[PROVIDED DATA]
******
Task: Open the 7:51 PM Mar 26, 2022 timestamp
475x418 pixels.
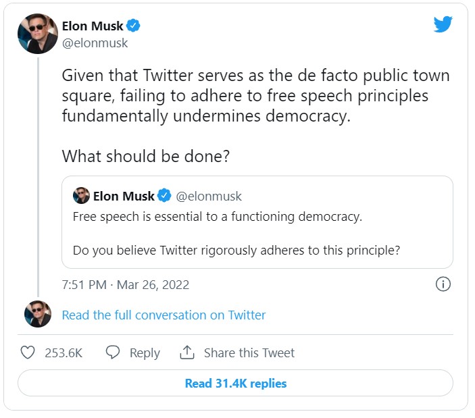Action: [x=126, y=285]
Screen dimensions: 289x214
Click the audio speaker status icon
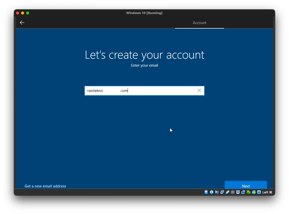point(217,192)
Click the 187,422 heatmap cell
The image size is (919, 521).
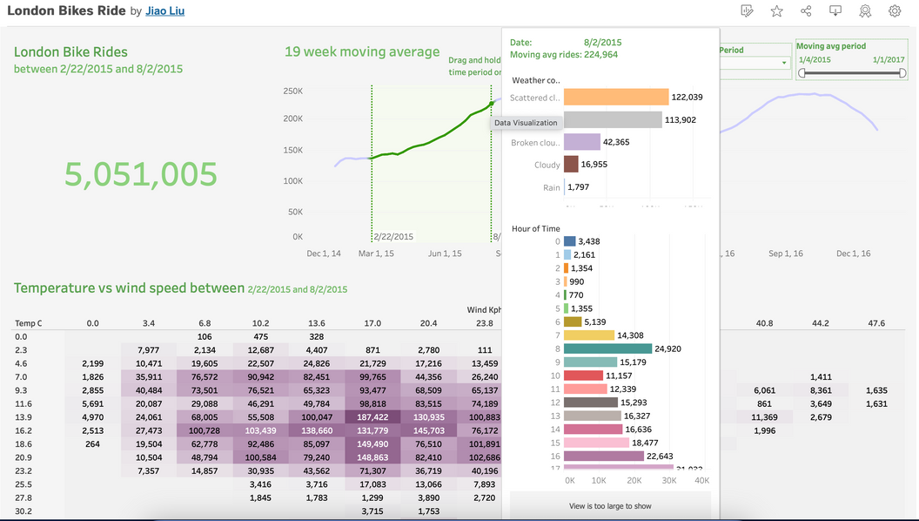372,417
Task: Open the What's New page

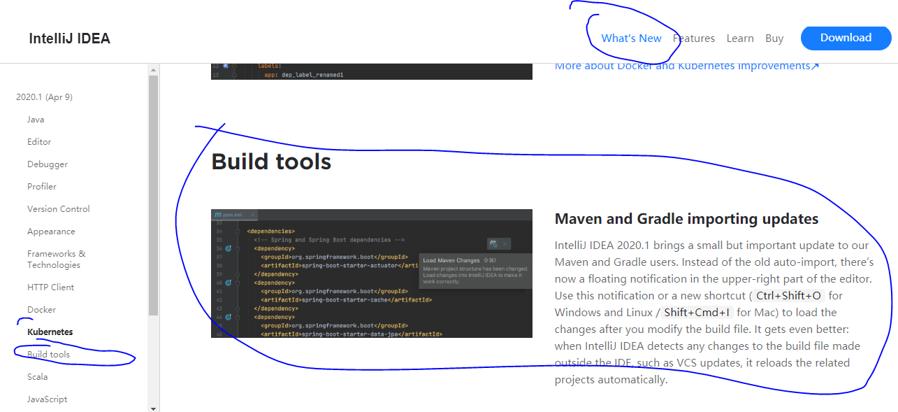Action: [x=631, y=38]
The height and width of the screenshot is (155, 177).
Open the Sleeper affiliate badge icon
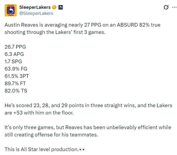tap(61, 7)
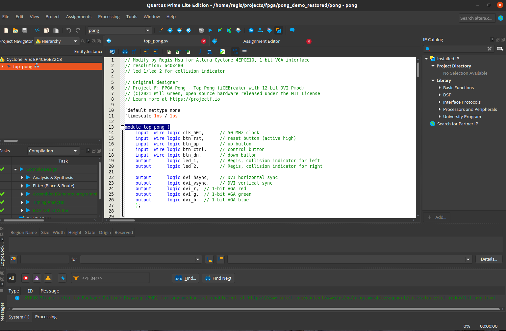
******
Return exactly the lines from the one containing "The image size is (919, 521)." through the end of the records, leaving out every picture.

[EXPECTED ANSWER]
The image size is (919, 521).
372,417
Task: Open the What's New page

Action: [x=631, y=38]
The height and width of the screenshot is (155, 177).
Open the Sleeper affiliate badge icon
tap(61, 7)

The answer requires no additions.